### Directions for this task
In the text on Nova Scotia aquaculture oversight, whose fish farms does the writer ask the Ministry of Fisheries about?
Document excerpt Start Marker
Not to be outdone by, or perhaps in step with, their federal counterparts, the provincial government of Nova Scotia now seems only willing to provide feel-good answers to serious questions of environmental management and accountability.
When I asked the ministry of Fisheries specifically what processes and protocols are in place to ensure that all aspects of the environment, including wild salmon and lobster, are protected against the potential of illegal use of pesticides by Cooke Aquaculture's fish farms in Nova Scotia, I was provided with an rosy overview of a perfect-world scenario in which large-scale aquaculture farms either do not use illegal pesticides, or self-correct once they see the error of their ways.
Here is the response from the Ministry of Fisheries:
“Health and medicinal treatments are tightly regulated under the federal Feeds Act, the Food and Drug Act and Regulations, the Pest Control Products Act, the Fisheries Act, the Nova Scotia Environment Act, the Nova Scotia Veterinary Medical Act, and the Nova Scotia Pharmacy Act.
Document excerpt End Marker
Given information Start Marker
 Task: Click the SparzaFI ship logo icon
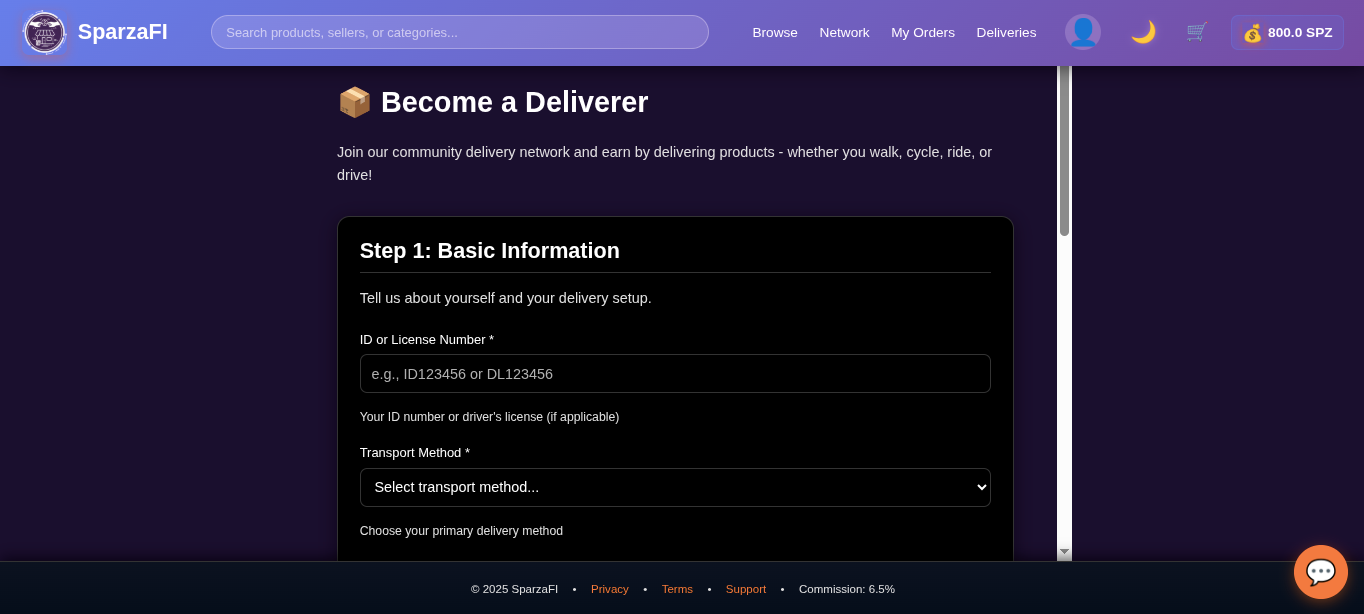pyautogui.click(x=44, y=32)
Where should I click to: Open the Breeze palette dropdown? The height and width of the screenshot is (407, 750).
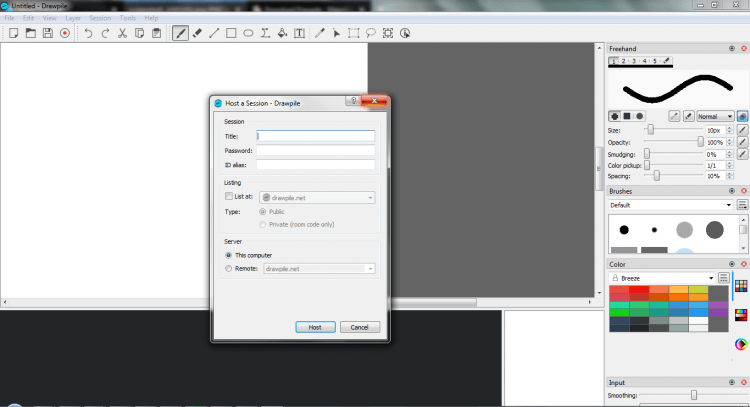coord(668,278)
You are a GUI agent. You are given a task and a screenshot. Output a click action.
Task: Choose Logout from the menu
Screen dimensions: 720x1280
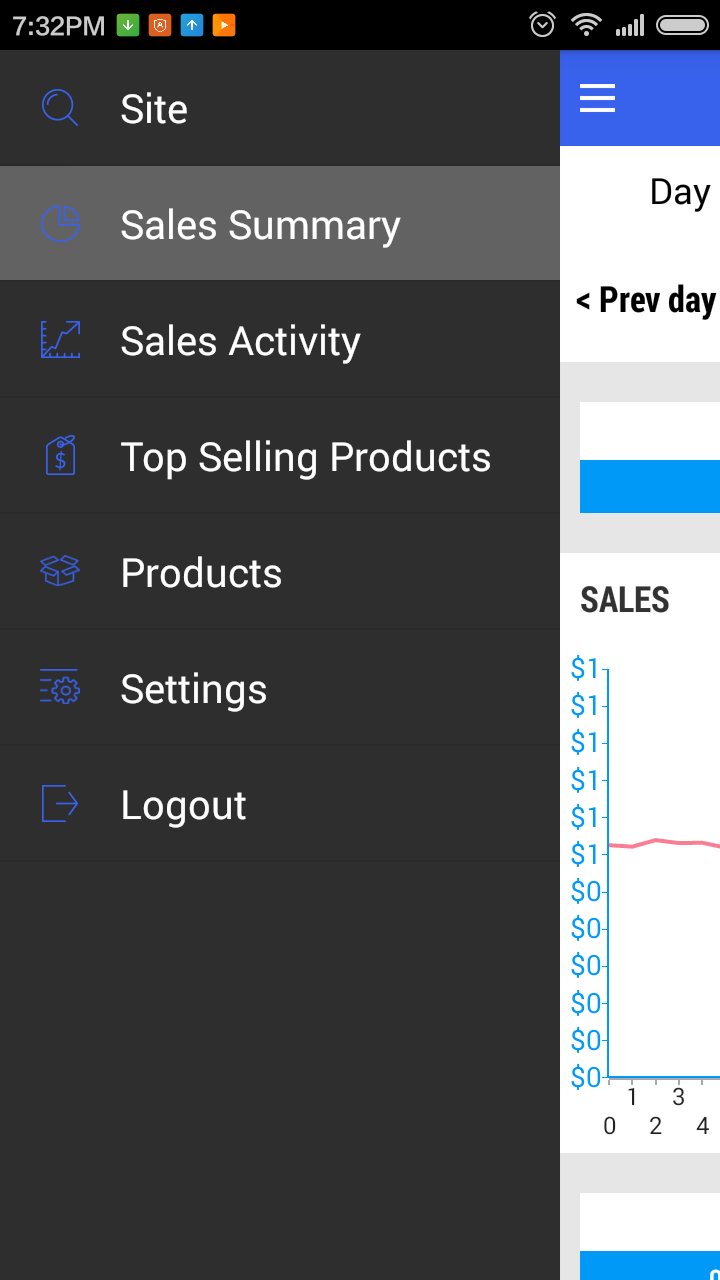pos(183,805)
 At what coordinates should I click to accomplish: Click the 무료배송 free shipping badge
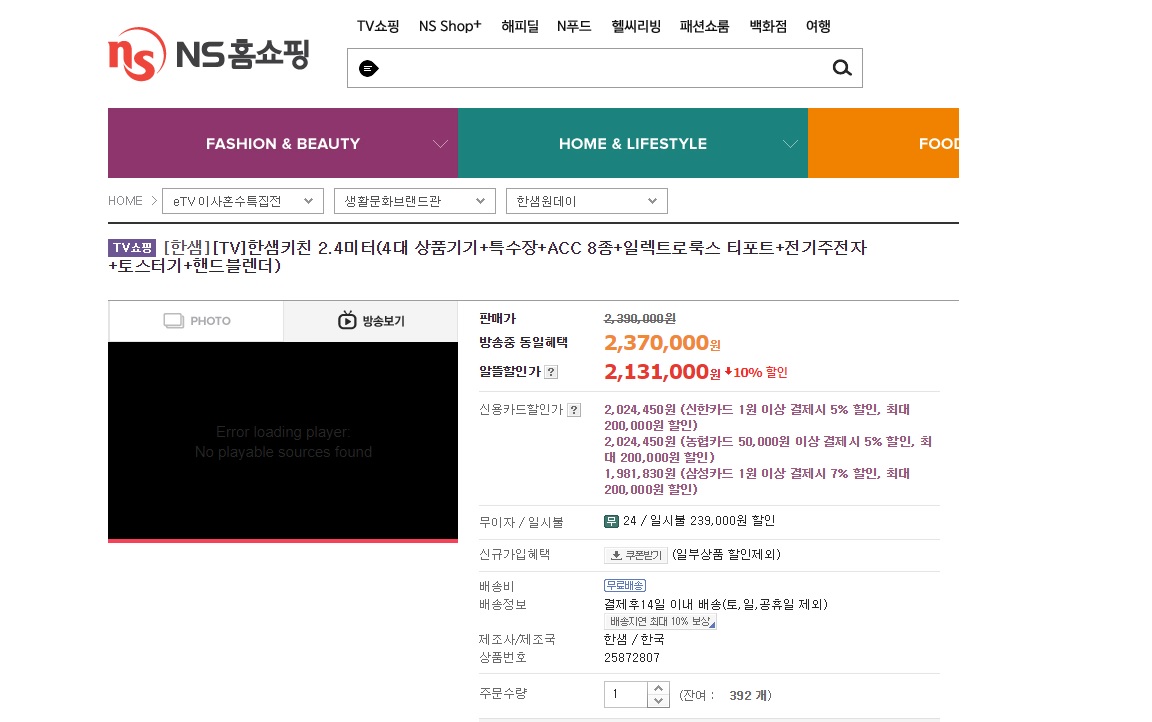tap(625, 585)
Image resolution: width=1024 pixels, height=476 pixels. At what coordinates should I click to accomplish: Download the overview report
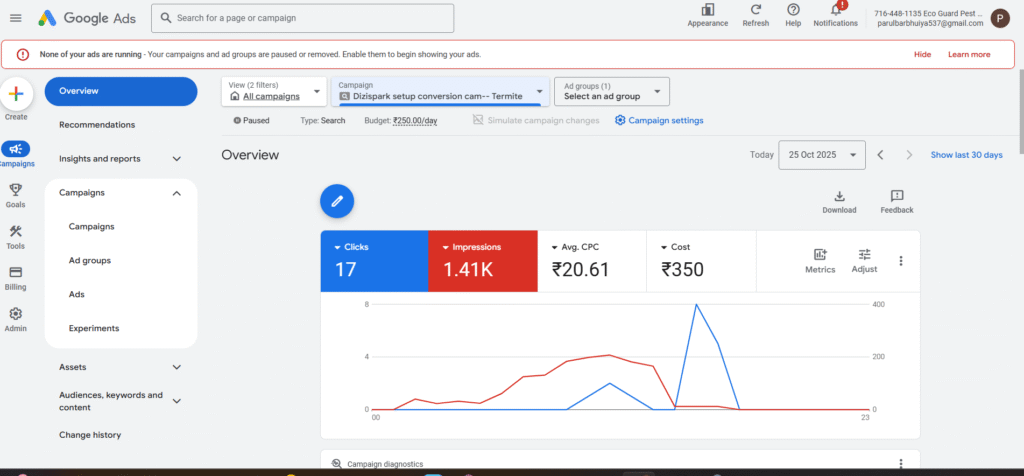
Given information End Marker
### Response box
Cooke Aquaculture's fish farms in Nova Scotia.